As you can tell from that description, TAM, SON OF THE TIGER is a real kitchen sink book. Kline keeps throwing in complication after complication, peril after peril, and in true Burroughs fashion splits his characters up and lets them have separate but interweaving storylines. Coincidences abound. While ERB is the most obvious influence in this novel (both Tarzan and Mars series), I also detected echoes of A. Merritt and Ray Cummings. Some of the vivid, bizarre descriptions of the underground world really reminded me of Merritt’s work, and I couldn’t help but think of Cummings’ THE GIRL IN THE GOLDEN ATOM, too.

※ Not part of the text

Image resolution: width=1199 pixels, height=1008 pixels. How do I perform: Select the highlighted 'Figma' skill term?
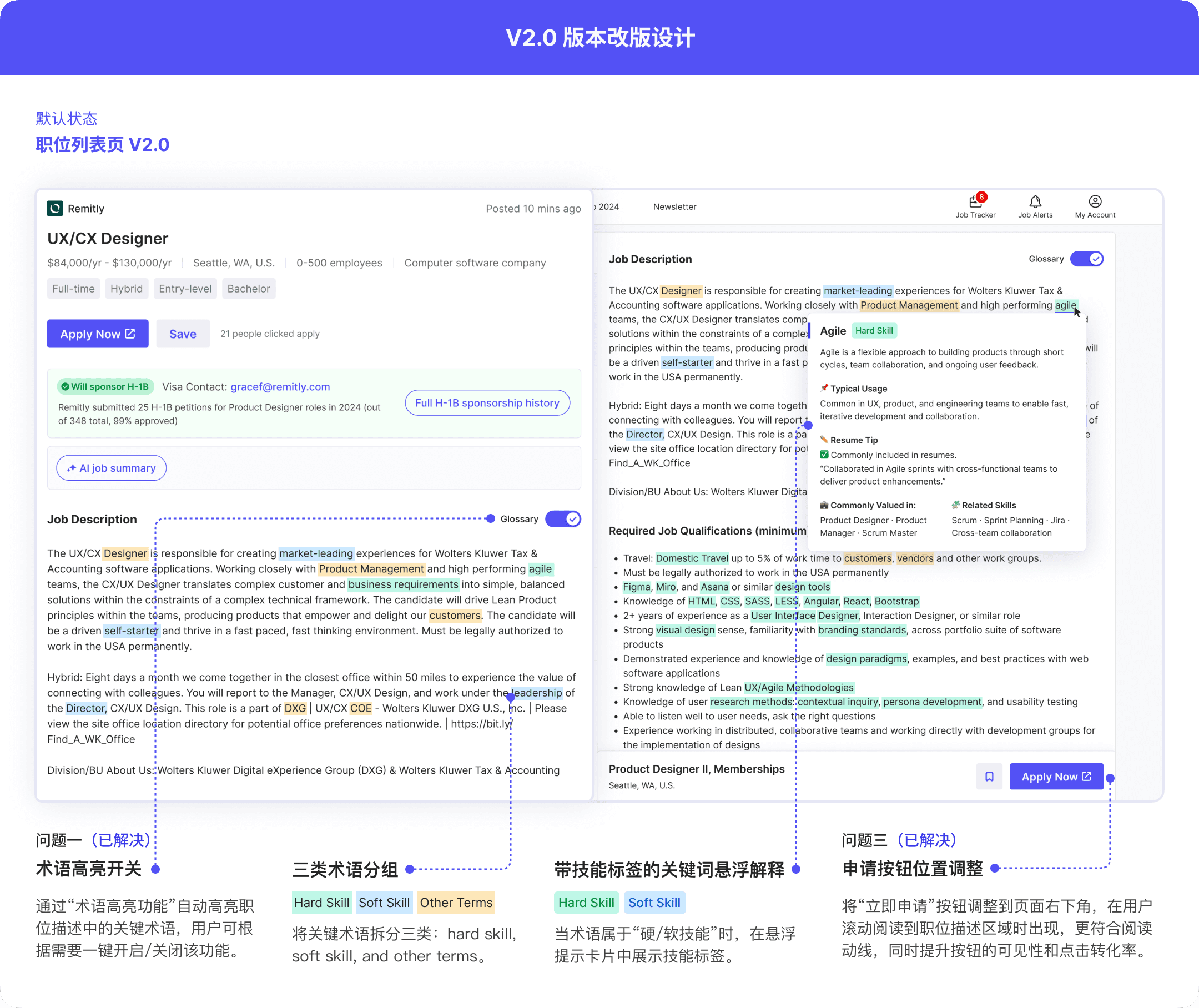636,587
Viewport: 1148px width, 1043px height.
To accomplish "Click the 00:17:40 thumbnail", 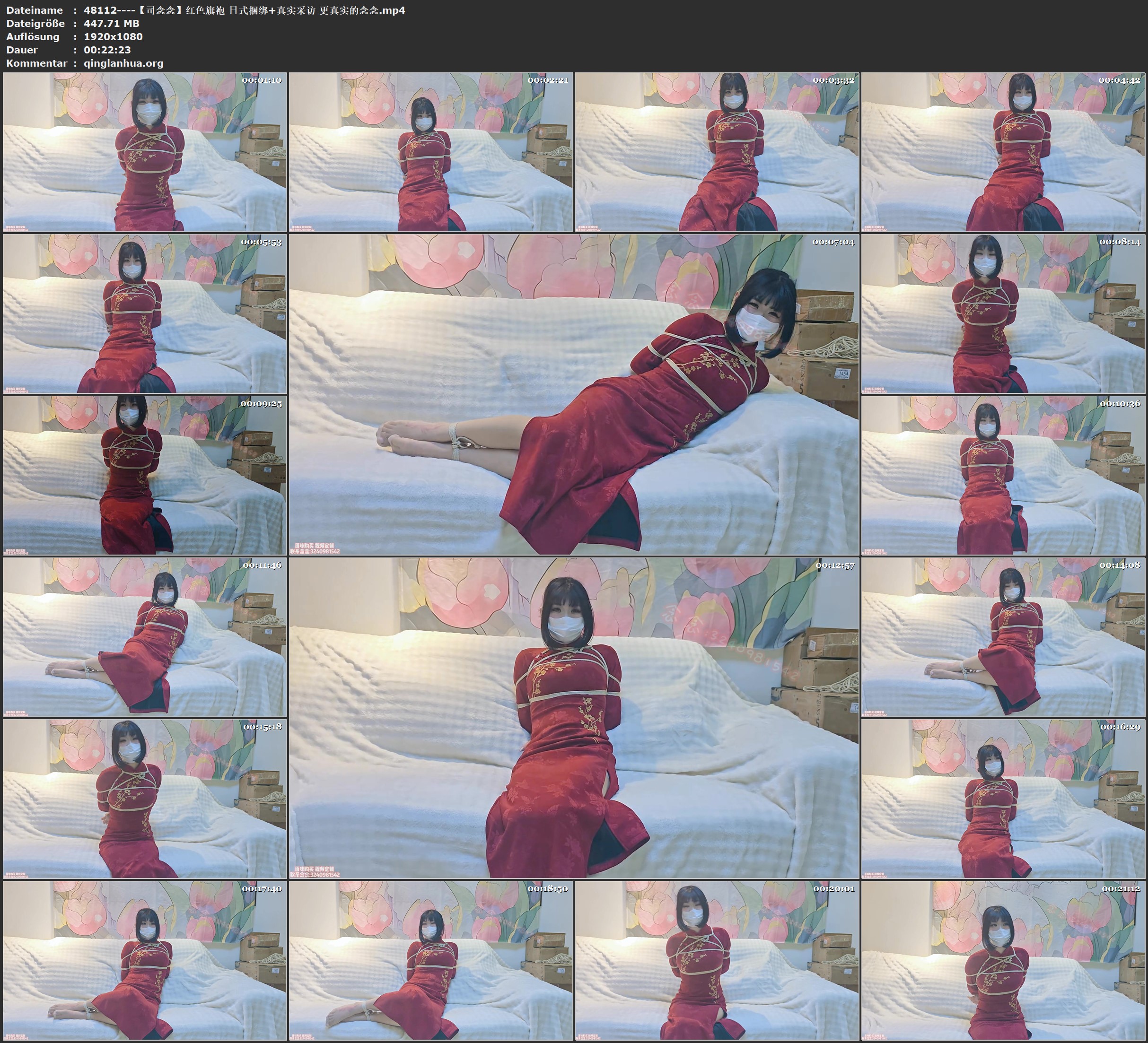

If I had read this when I was twelve years old, sitting on my parents’ front porch on a lazy summer day, I would have thought it was one of the best books I’d ever read. No doubt about that. Reading it now when I’m much older, I still had a pretty darned good time racing through it. Derivative or not, Kline was a good storyteller and knew how to keep the reader turning the pages. I think I’m going to have to read more by him. These days, pure entertainment is what I want most of the time, and TAM, SON OF THE TIGER definitely provided that.



4 comments:

Fred Blosser said...

Oddly, TAM was the only one of OAK's novels "In the Burroughs tradition" that went unreprinted by Ace in the 1960s. Nevertheless, it's a dilly.

James Reasoner said...

Yeah, I was surprised there was no Ace paperback with a cover by Frazetta or Krenkel. It would have fit right in.

Jerry House said...

Kline provided great reads for all the wrong reasons. I recently quoted John Clute on Kline's writing: "Violently coloured, crudely racist and sniggeringly sexist, his tales represent with considerable energy the worst impulses of fiction at its worst. while being at points compulsive reading."

James Reasoner said...

I think Clute is maybe a little too hard on OAK, but the books definitely are of their time. And he acknowledges Kline's storytelling ability, which is good.